View Single Post
Old 05-06-2009, 04:04 PM   #1 (permalink)
VetTechJess
Senior Member
 
Join Date: Apr 2007
Posts: 277
VetTechJess is on a distinguished road
Unhappy My BF left me Sunday! I'm heartbroken! HELP!!

I have no idea what to do. I am moving back to georgia sometime next week. my BF said that we need to "separate and lead our own lives for awhile" and that "its just not working out right now." He also said that strangely enough, that he's not calling it quits on the relationship.

I noticed something when he got his internet phone about 2 months ago. unlimited internet, etc. He began to be secretive with his cell phone. It then led me to look thru his phone--I found racy text messages from random numbers from men. I would ask him about it and he would say he didn't reply to those like that. (the message i saw, a guy said he was touching himself and my bf replied "oh".)

He said that my "seeing things and thinking things that are not true" is one of the reasons we need to separate for awhile. But then again my take on it is, with seeing text messages like that, wtf am I supposed to think?!?!?! I also found evidence of him being in gay chatrooms and I found a penis pic on h is phone which when I asked him about it he said he sent it to me but I went CSI on him and went online to check my phone records and I have no records of ever having received it!!!

Worse thing is, theres a child on the way, as I am 6 months pregnant. I don't know what to do--I can only get him for child support after the baby is born,which I fully intend to do.

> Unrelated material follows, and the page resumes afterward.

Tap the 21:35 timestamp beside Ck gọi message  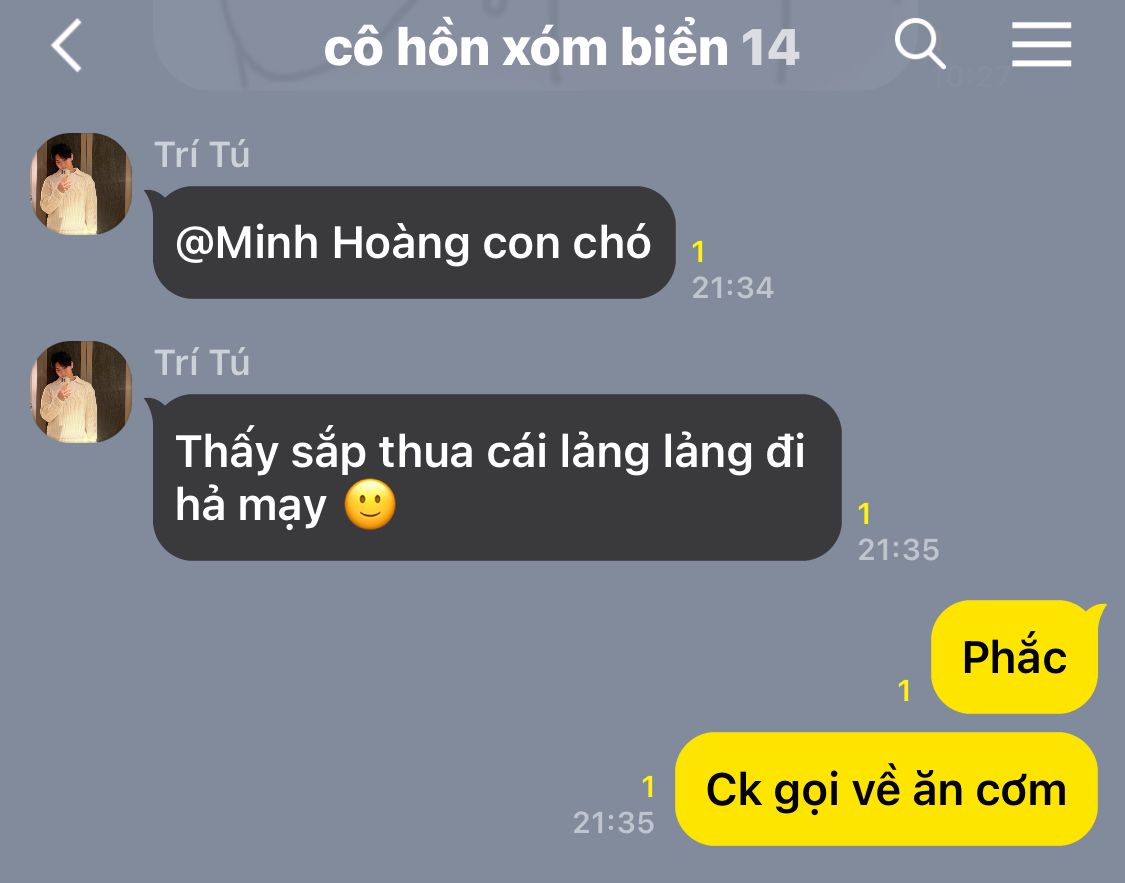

He said sunday night that he wasnt in love with me anymore, and the strange thing is, he also mentioned that he never experienced true love and doesn't even know if true love even exists!?!? Does this signify a much DEEPER issue that has NOTHING to do with ME???

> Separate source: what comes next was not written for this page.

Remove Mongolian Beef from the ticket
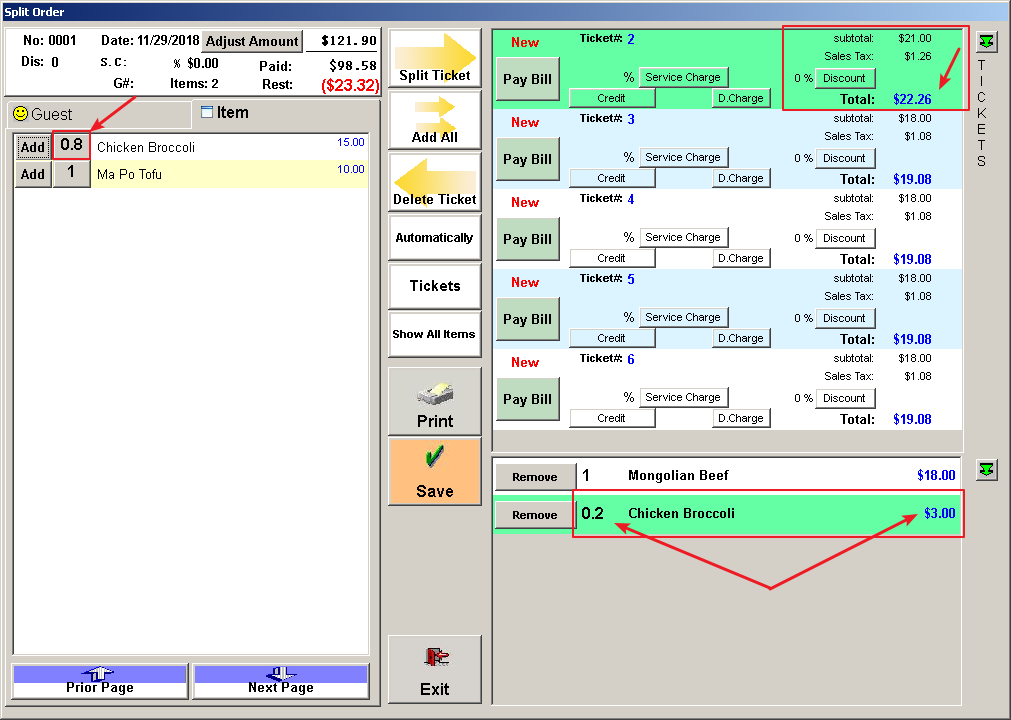The width and height of the screenshot is (1011, 720). pos(535,477)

Yet the next day he came by the house to get some clothes--a friend told me he may be coming--so I rounded up his clothes and medicine all in one hamper and set them aside thinking he would just take them and leave.

Another strange thing happened: He put the medicine back on his desk, fished thru and picked out ONE pair of uniforms for work, changed clothes, took ONE pill from his desk of his medicine, took those pills, and left! Why didn't he take all of his clothes if he was so intent on leaving?!?!?!?!?!

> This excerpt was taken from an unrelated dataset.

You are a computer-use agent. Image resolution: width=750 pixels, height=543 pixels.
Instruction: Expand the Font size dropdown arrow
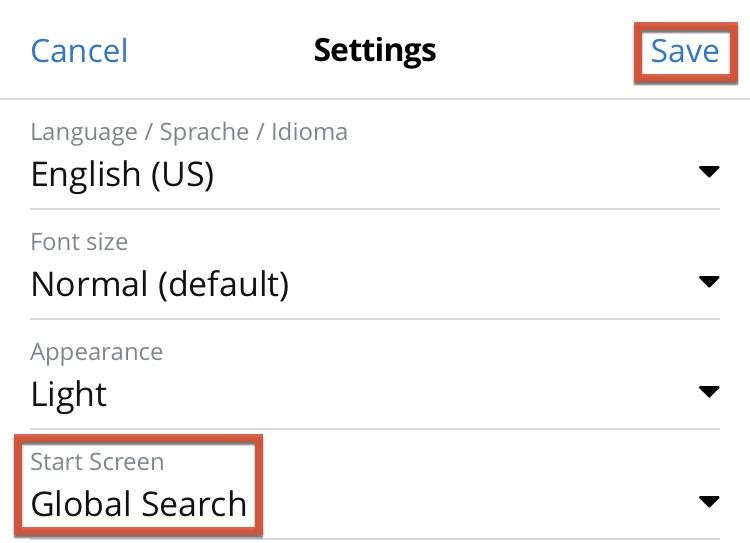click(709, 282)
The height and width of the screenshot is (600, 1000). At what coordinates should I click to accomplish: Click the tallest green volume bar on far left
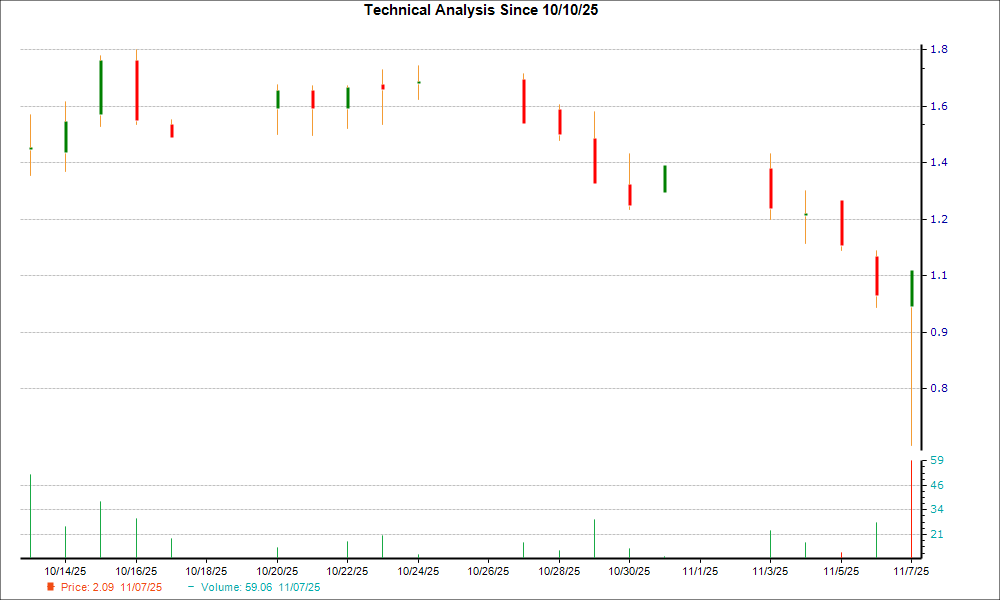pos(30,515)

He told me that he had cried on sunday night after I left cause he was upset and everything--so what does that mean--for someone who apparently has no love for me whatsoever, why would he be hurting?!?!?!

Sunday night he mentioned that he had supposedly been molested by his grandfather--but he was too young to remember--but what he does remember is that his older sister was molested by her grandfather--both the same man. I also know that his mother and grandmother abused him when he was little.

All these things are really confusing and contradicting!! Is it really about me or does it have nothing to do with me as to the fact that he wants a separation?!?!?!

What led up to this is he went to a gay bar this past weekend--on friday night he went but he didnt tell me he was going--come home drunk at 3 or 4am. needless to say I was a nervous wreck calling the police and the emergency rooms--

saturday night was the straw that broke the camels back...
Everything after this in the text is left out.